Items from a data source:
+ + +
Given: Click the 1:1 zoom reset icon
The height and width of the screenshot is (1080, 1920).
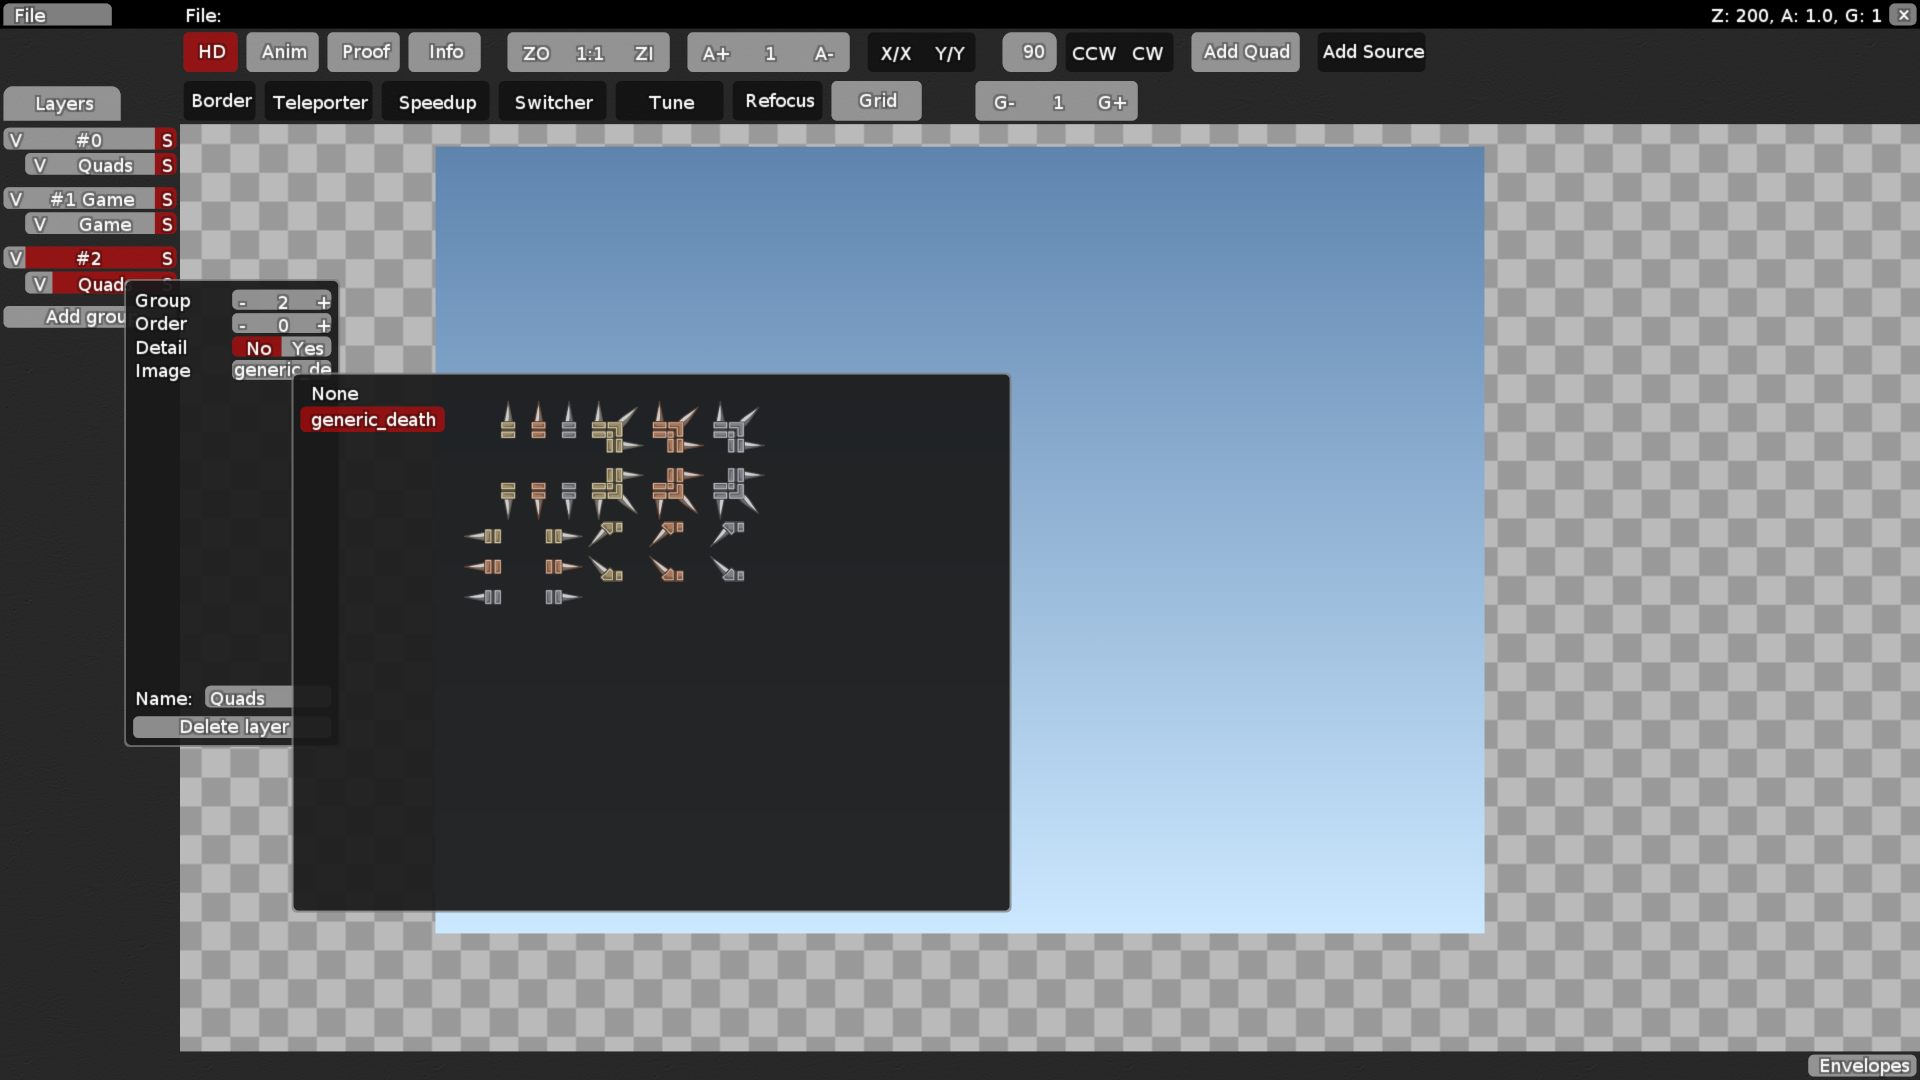Looking at the screenshot, I should point(590,52).
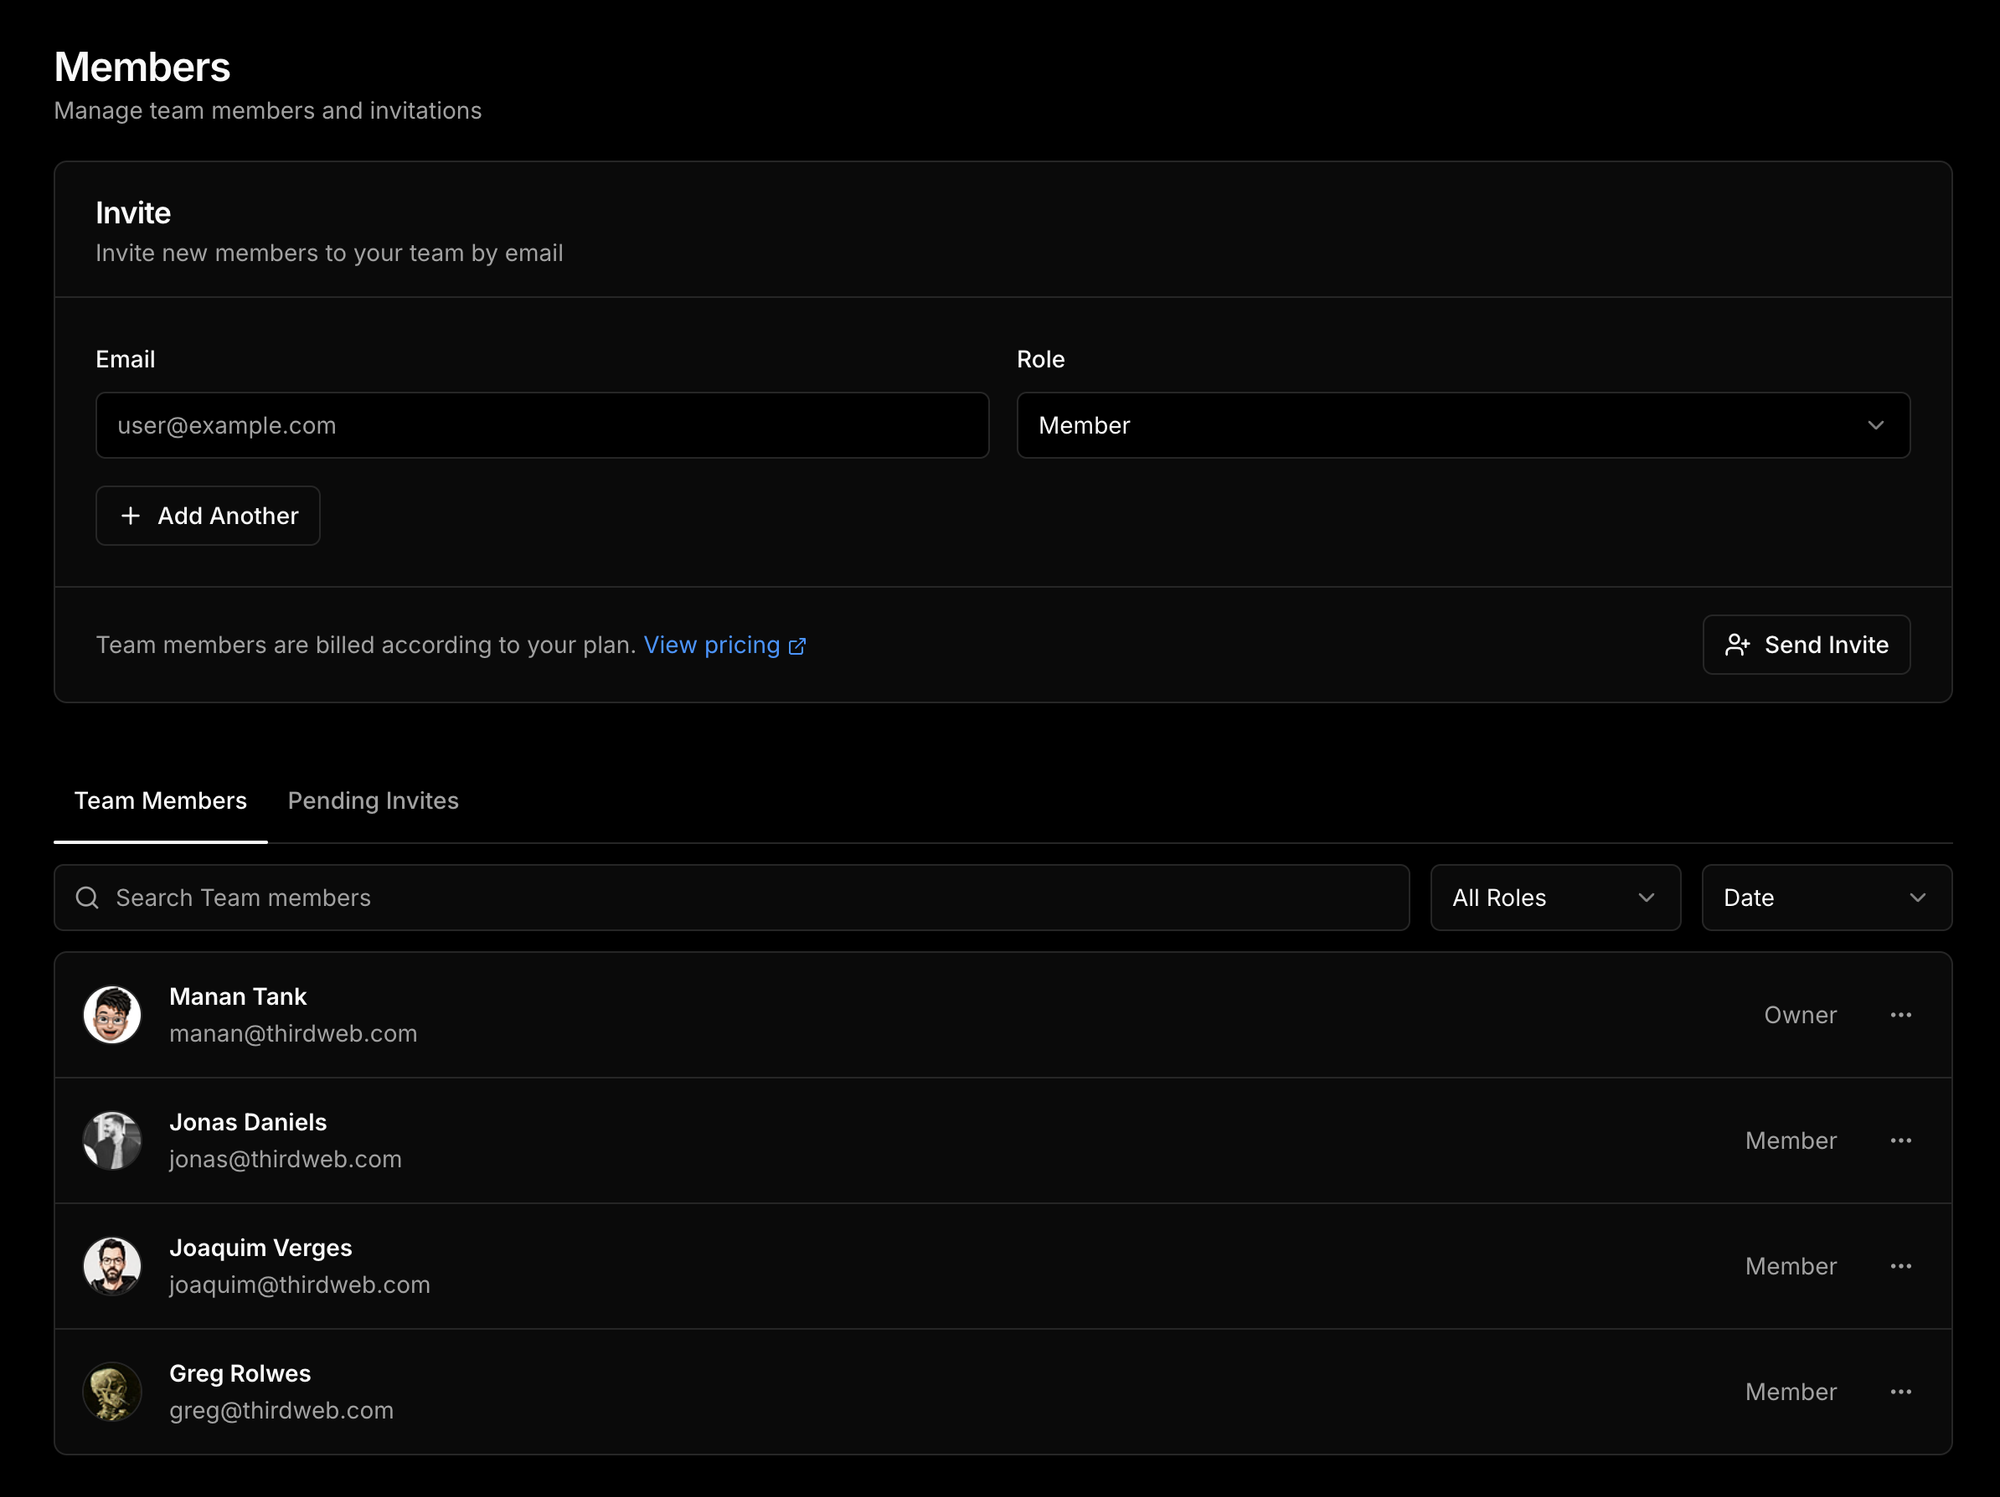Image resolution: width=2000 pixels, height=1497 pixels.
Task: Select the Team Members tab
Action: tap(160, 801)
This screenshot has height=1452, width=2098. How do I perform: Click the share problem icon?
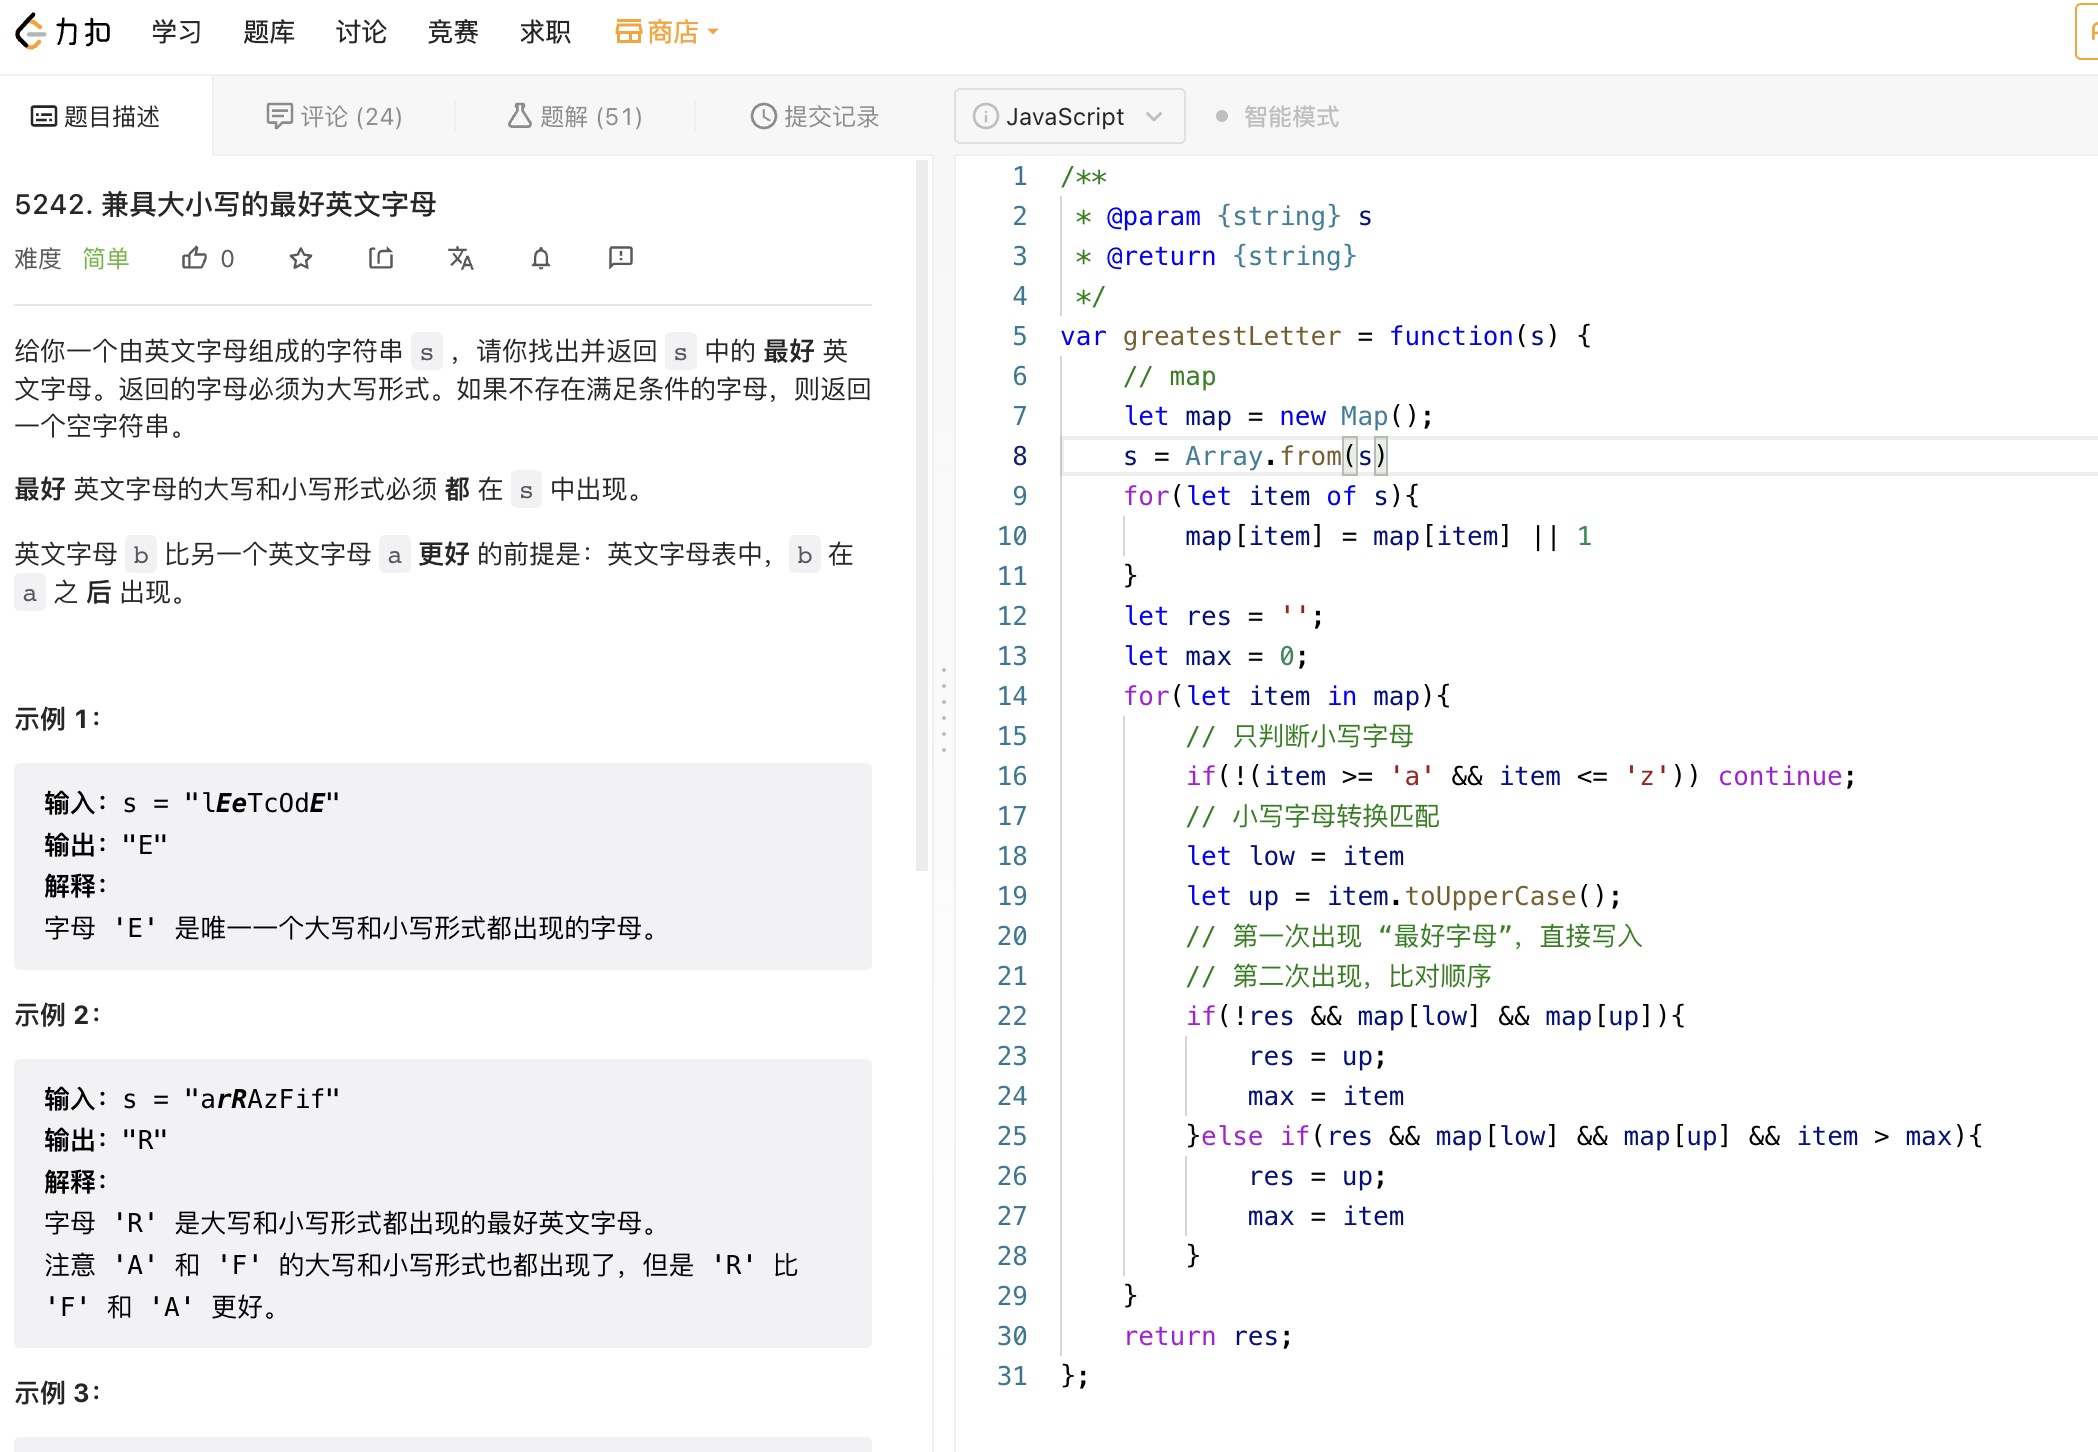point(381,259)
+ + +
Would it be possible to print the records above verbatim, pictures omitted?

Given: Click the 1:1 zoom reset icon
The height and width of the screenshot is (1080, 1920).
Looking at the screenshot, I should point(590,52).
Image resolution: width=2000 pixels, height=1497 pixels.
Task: Select the Team Members tab
Action: tap(160, 801)
This screenshot has height=1452, width=2098. How do I perform: Click the share problem icon?
point(381,259)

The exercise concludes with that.